Marie could hear footsteps. She heard the sound of slow moving steps moving towards the door. Her concern grew when she heard the jiggle at the doorknob. Yet still, Marie refused to move from her position. Perhaps she thought if she were to remain still, Marie would remain unharmed. However, if the intruder was to notice that Marie slept naked, it was clear that Marie would have to avoid this man at all costs, and if this were not possible, she would have to confront him and fight for her life.
Slowly, the bedroom door began to open. Marie felt a chill of terror run through her body. She wanted to move but Marie was paralyzed with fear. Again, the thunder crackled and a flash of lightening pierced the sky. The door flew open and Marie jumped from the bed. Her pale skin, blue from the outside light, that pushed through the window, her eyes opened wide in shock, and no matter how she fought, Marie knew she was defenseless.

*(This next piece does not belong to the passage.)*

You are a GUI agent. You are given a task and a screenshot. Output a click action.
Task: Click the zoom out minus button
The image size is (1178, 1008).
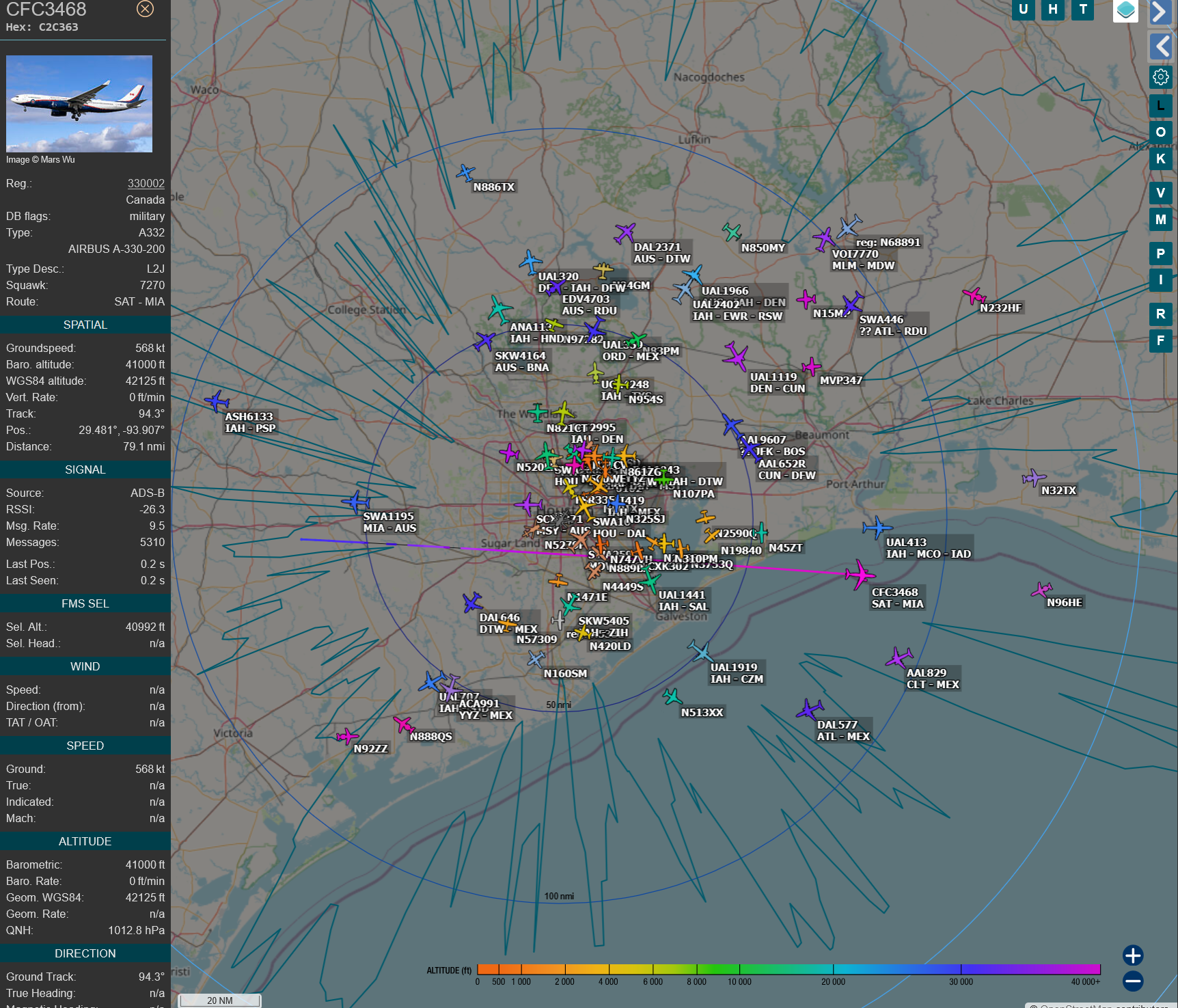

The man in her room was dressed in all black with an oddly deranged and haunting clown mask that wore over the intruder’s face like a stocking. Lifting the cold shiny steel of large kitchen knife, the man walked towards her. Marie screamed. She screamed the sort of terrible scream that comes when fear is an understatement and terror does not reach halfway toward andaccurate definition of panic or dread
“No!” she screamed in a high-pitched squeal, only to wake herself from a quick dose, which she fell into during a lecture that began her first morning meeting.
“Rough night,” asked one of Marie’s co-workers.
“I didn’t sleep much,” answered Marie.
“Is that way you have that cut mark in your neck,” asked the co-worker
“Jacob and I played a game we call intruder last night.”
“Which was fine,” explained Marie. “I just wish he didn’t wear that clown mask.”
“I fuckin hate clowns!” said Marie.
“They scare the shit out of me.”
“Then why do it,” asked her co-worker.
“Because that’s the point,” said Marie.
She explained, “That’s the trick to marriage.”
“You always have to keep it interesting.”